### Input data:

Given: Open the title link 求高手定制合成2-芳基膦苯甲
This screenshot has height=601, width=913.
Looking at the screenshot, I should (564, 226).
...
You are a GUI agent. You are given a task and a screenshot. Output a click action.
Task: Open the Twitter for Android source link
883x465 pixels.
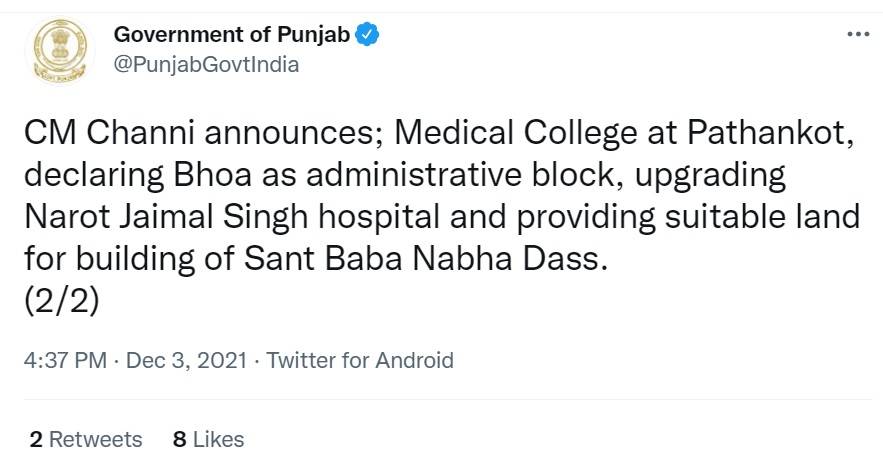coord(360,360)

### Aim of the task:
For each line in the entries that contains the string "Open", make a copy.

### Output:
Given: Open the title link 求高手定制合成2-芳基膦苯甲
Task: Open the Twitter for Android source link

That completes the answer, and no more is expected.